= Exercise material =
- - - - -
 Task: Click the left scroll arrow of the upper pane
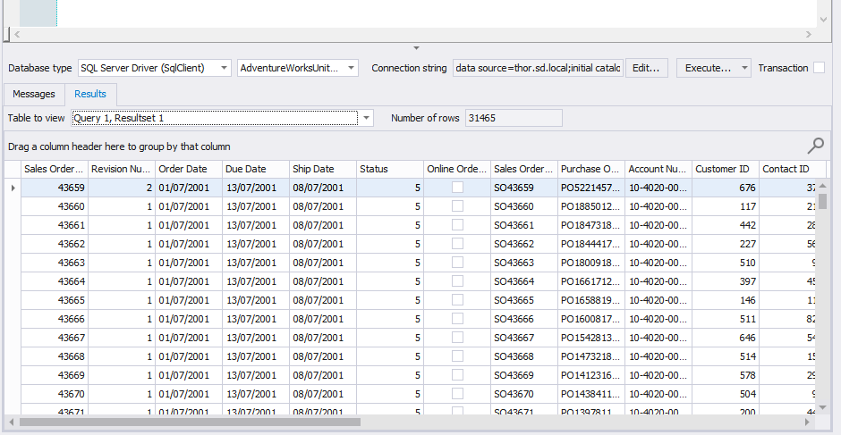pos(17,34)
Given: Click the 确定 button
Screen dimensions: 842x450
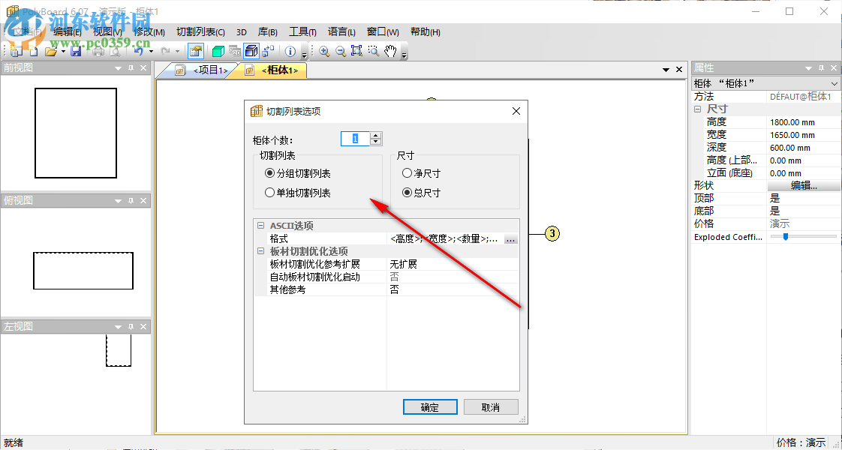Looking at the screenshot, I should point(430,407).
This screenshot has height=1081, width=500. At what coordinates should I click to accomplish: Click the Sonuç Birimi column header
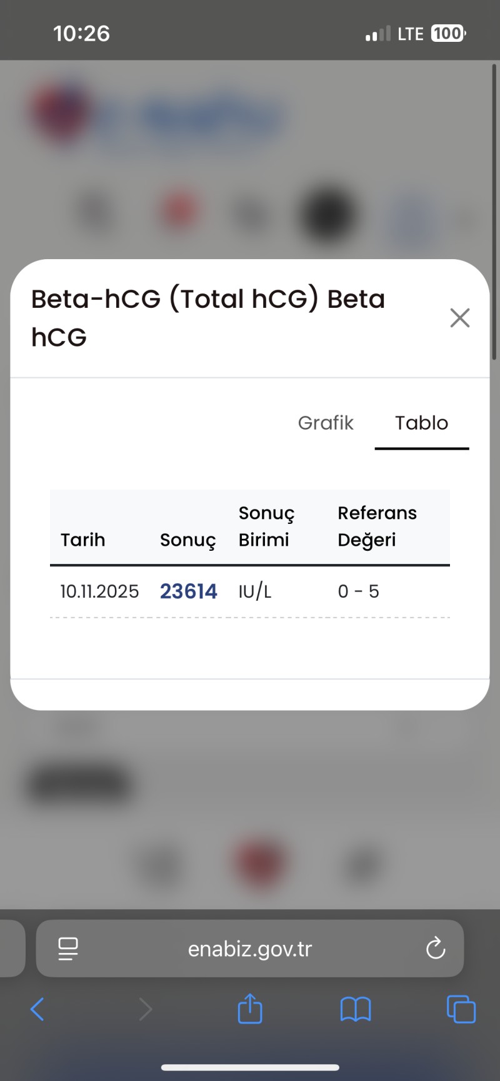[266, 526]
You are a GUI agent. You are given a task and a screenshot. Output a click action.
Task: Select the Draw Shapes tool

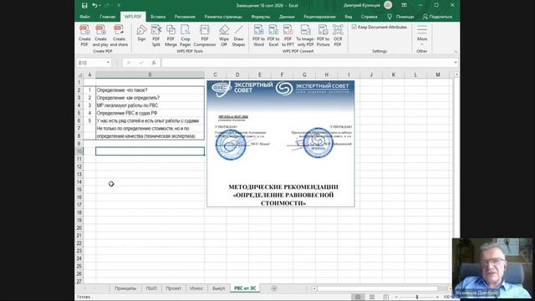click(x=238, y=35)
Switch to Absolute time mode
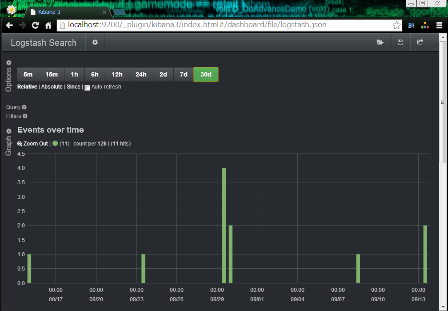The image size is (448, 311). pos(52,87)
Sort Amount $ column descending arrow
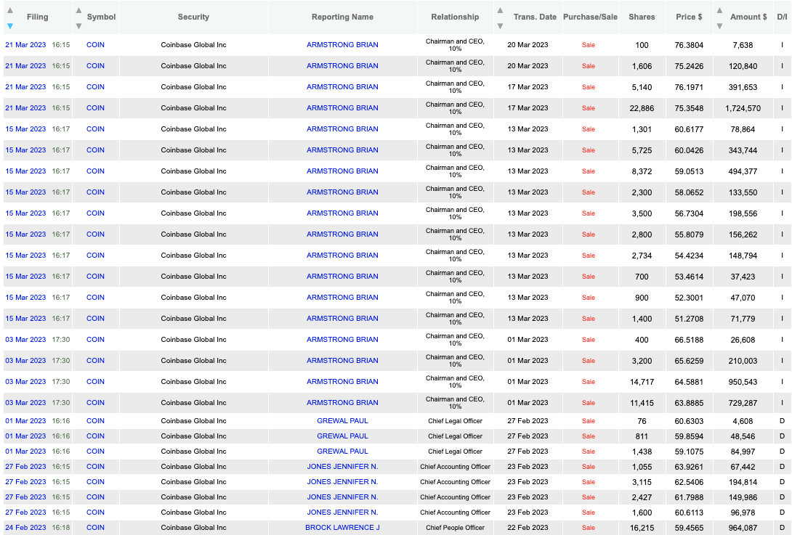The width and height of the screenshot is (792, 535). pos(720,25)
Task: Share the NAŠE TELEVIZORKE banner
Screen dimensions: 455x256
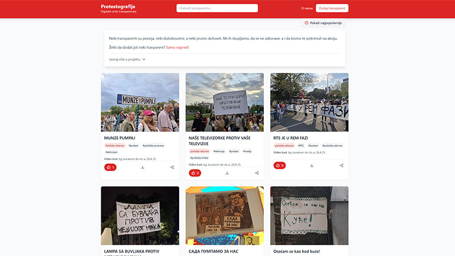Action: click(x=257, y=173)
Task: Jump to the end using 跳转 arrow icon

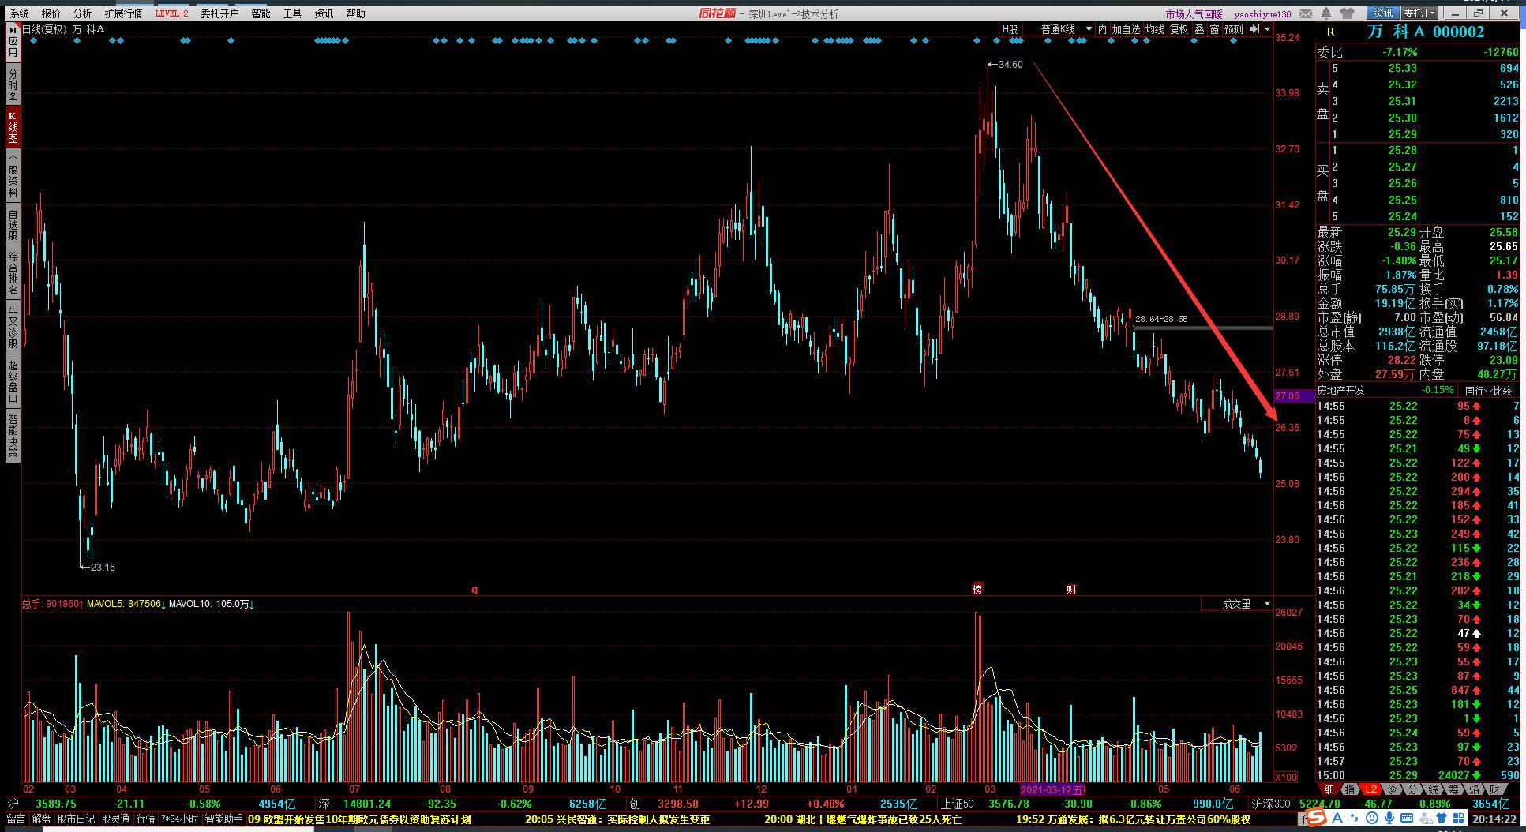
- - - - -
= Objective =
Please retype every line of the records above word for word, leaving out the pictures.

= Task result =
 Task: Click the left scroll arrow of the upper pane
pos(17,34)
Given: Click the 确定 button
Screen dimensions: 842x450
Looking at the screenshot, I should point(430,407).
This screenshot has height=1081, width=500. At what coordinates should I click to accomplish: Click the Sonuç Birimi column header
[266, 526]
You are a GUI agent. You are given a task and a screenshot. Output a click action.
Task: Select the Draw Shapes tool

click(x=238, y=35)
Switch to Absolute time mode
The image size is (448, 311). pos(52,87)
Sort Amount $ column descending arrow
The width and height of the screenshot is (792, 535). pos(720,25)
Task: Share the NAŠE TELEVIZORKE banner
Screen dimensions: 455x256
Action: click(x=257, y=173)
Task: Jump to the end using 跳转 arrow icon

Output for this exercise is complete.